Please write out the whole listing that follows exactly; the pictures stay out.

[[ TASK INPUTS, beginning ]]

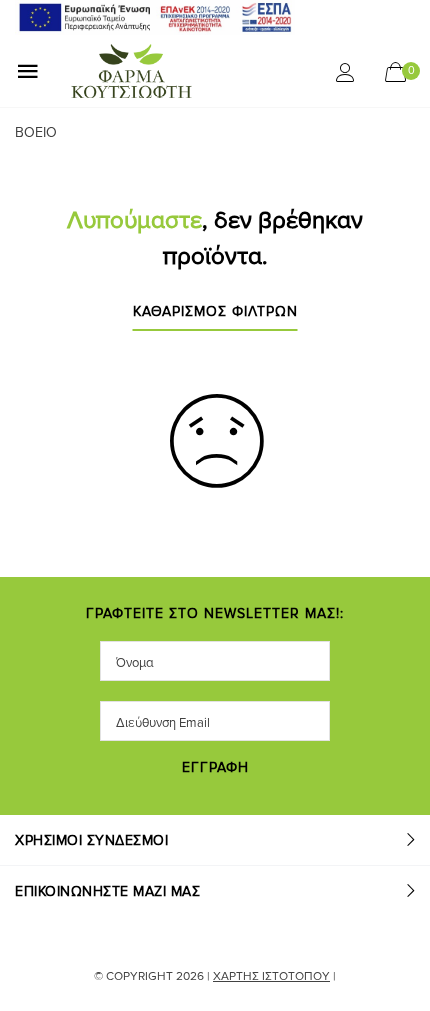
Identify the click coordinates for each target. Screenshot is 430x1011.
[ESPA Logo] (155, 16)
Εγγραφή (215, 768)
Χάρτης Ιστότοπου (271, 976)
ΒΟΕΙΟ (36, 132)
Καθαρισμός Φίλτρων (215, 312)
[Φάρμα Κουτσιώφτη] (176, 71)
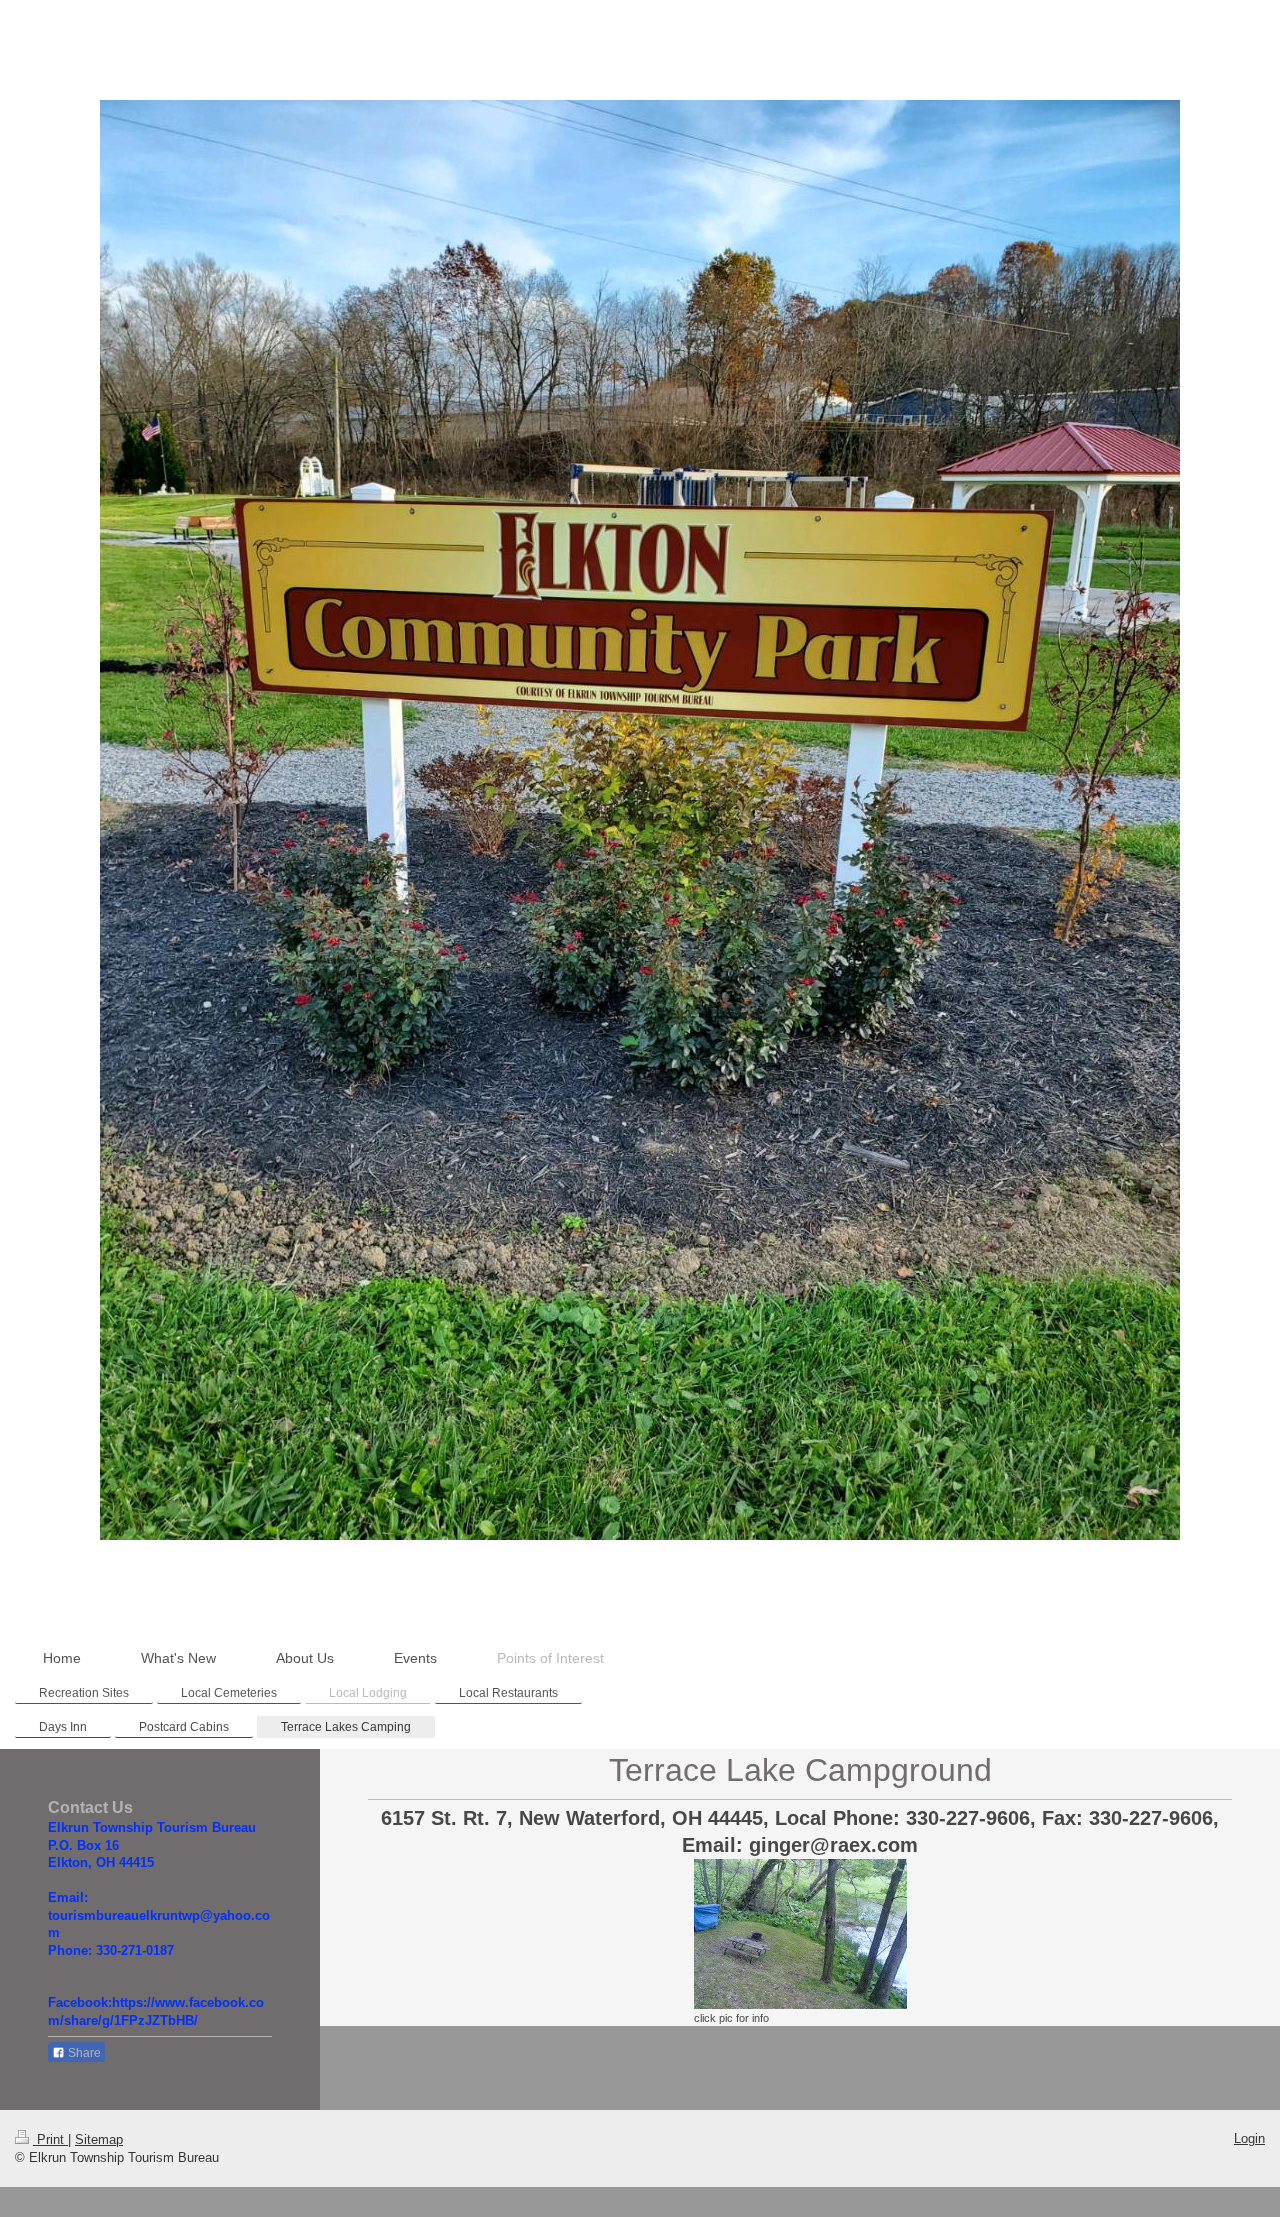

[[ TASK INPUTS, end ]]

* [SOLVED EXERCISE]
Identify the click coordinates for each target. Screenshot is 430x1011.
[ESPA Logo] (155, 16)
Εγγραφή (215, 768)
Χάρτης Ιστότοπου (271, 976)
ΒΟΕΙΟ (36, 132)
Καθαρισμός Φίλτρων (215, 312)
[Φάρμα Κουτσιώφτη] (176, 71)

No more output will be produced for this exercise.